Once the server starts responding again, the first response will be an error like BADSESSION or STALE_CLIENTID indicating the client's state has been forgotten.
The client responds by sending a new EXCHANGE_ID to the server (with the same client_owner as before), and gets a new client id, then sends OPEN and LOCK requests with "reclaim" bits set. The server allows those requests after checking stable storage and seeing that it has a record for this client_owner. When it's done, it again sends a RECLAIM_COMPLETE, and the server stores an updated record for this client in its stable storage.
THe server returns ERR_GRACE to any non-reclaim OPEN and LOCK requests as long as the grace period is in force.
At the end of the grace period, the server:
- starts accepting non-reclaim OPEN and LOCK requests. Further reclaim attempts get ERR_NO_GRACE.
- purges any stable storage records for clients that haven't yet established a new clientid and sent RECLAIM_COMPLETE.

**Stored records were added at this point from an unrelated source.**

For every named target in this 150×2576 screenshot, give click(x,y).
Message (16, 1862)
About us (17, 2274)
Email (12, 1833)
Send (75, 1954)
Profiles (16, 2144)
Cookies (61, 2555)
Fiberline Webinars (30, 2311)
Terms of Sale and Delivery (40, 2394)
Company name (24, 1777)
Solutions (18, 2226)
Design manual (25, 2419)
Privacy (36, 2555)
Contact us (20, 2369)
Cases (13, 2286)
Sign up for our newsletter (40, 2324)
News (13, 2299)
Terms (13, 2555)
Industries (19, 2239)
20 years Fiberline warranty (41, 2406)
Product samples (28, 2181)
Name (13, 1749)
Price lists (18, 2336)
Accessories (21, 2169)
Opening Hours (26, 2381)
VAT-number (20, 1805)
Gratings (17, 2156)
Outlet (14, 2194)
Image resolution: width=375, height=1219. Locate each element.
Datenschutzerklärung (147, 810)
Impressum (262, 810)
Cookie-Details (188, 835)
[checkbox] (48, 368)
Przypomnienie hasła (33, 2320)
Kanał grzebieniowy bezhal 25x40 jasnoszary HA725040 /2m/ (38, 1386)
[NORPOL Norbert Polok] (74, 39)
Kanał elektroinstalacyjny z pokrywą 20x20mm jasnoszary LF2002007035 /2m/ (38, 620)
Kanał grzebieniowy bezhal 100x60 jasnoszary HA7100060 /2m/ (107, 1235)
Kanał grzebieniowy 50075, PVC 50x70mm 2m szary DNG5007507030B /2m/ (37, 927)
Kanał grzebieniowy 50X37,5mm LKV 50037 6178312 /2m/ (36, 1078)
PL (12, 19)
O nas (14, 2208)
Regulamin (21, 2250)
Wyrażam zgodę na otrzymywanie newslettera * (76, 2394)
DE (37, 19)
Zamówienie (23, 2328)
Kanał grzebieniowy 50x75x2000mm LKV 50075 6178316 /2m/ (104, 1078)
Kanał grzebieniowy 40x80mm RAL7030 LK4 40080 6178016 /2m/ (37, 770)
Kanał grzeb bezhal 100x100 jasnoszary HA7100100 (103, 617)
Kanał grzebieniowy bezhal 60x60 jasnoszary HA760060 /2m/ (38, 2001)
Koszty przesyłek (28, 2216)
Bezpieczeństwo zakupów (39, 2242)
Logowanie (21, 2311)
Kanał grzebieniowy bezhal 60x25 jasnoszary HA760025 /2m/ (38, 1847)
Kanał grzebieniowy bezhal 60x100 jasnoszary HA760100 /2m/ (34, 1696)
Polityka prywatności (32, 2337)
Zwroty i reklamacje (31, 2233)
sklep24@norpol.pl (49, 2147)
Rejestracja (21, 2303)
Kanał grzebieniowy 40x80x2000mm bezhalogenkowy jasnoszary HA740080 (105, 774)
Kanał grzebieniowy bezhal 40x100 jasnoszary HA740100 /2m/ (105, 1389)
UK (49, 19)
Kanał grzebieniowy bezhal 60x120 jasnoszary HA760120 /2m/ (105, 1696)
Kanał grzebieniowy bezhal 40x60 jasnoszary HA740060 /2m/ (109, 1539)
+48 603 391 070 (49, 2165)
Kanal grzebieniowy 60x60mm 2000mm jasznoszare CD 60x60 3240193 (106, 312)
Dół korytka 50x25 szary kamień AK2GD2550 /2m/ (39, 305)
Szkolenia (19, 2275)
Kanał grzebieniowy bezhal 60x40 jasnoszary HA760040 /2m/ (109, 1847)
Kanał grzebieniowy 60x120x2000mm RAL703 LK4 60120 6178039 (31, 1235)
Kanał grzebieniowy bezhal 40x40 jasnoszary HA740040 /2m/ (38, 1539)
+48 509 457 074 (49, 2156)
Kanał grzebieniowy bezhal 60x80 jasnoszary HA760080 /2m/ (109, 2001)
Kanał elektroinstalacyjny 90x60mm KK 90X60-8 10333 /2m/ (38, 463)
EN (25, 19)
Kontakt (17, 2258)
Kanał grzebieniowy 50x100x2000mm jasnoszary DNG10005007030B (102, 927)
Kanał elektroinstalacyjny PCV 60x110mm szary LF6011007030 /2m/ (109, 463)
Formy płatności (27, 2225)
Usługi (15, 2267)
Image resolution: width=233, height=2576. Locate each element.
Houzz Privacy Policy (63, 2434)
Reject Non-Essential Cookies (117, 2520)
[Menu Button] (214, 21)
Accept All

Also, at any point a client may expire, and lose that stable storage record, either because it sends an explicit DESTROY_CLIENTID on unmount, or because a crash or network problem prevents it from sending its every-lease_period ping.
If a client that previously lost its state for some reason attempts to reclaim on a later reboot, the server denies it with a RECLAIM_BAD error. Note this is necessary even though we trust clients, because a client might just not know whether its state is still good after a network partition. (E.g., the server's been unresponsive for 5 minutes, and now it's giving me STALE_CLIENTID--did it spend that whole time rebooting, or did it reboot quickly, end its grace period, and then reboot again?)
Also, the client_owner actually has an associated "verifier" field that changes each time the client reboots, so is used by the server when a client crashes; when a client it already knows about sends an EXCHANGE_ID with a new verifier, it knows that client crashed and it can blow away its previous state.
Any number of optimizations are possible, most not currently taken advantage of by the Linux server:
- If the newly restarted server knows something about previously held locks (say, because it's part of a cluster that knows this), then it could permit non-reclaim operations that it knows won't conflict.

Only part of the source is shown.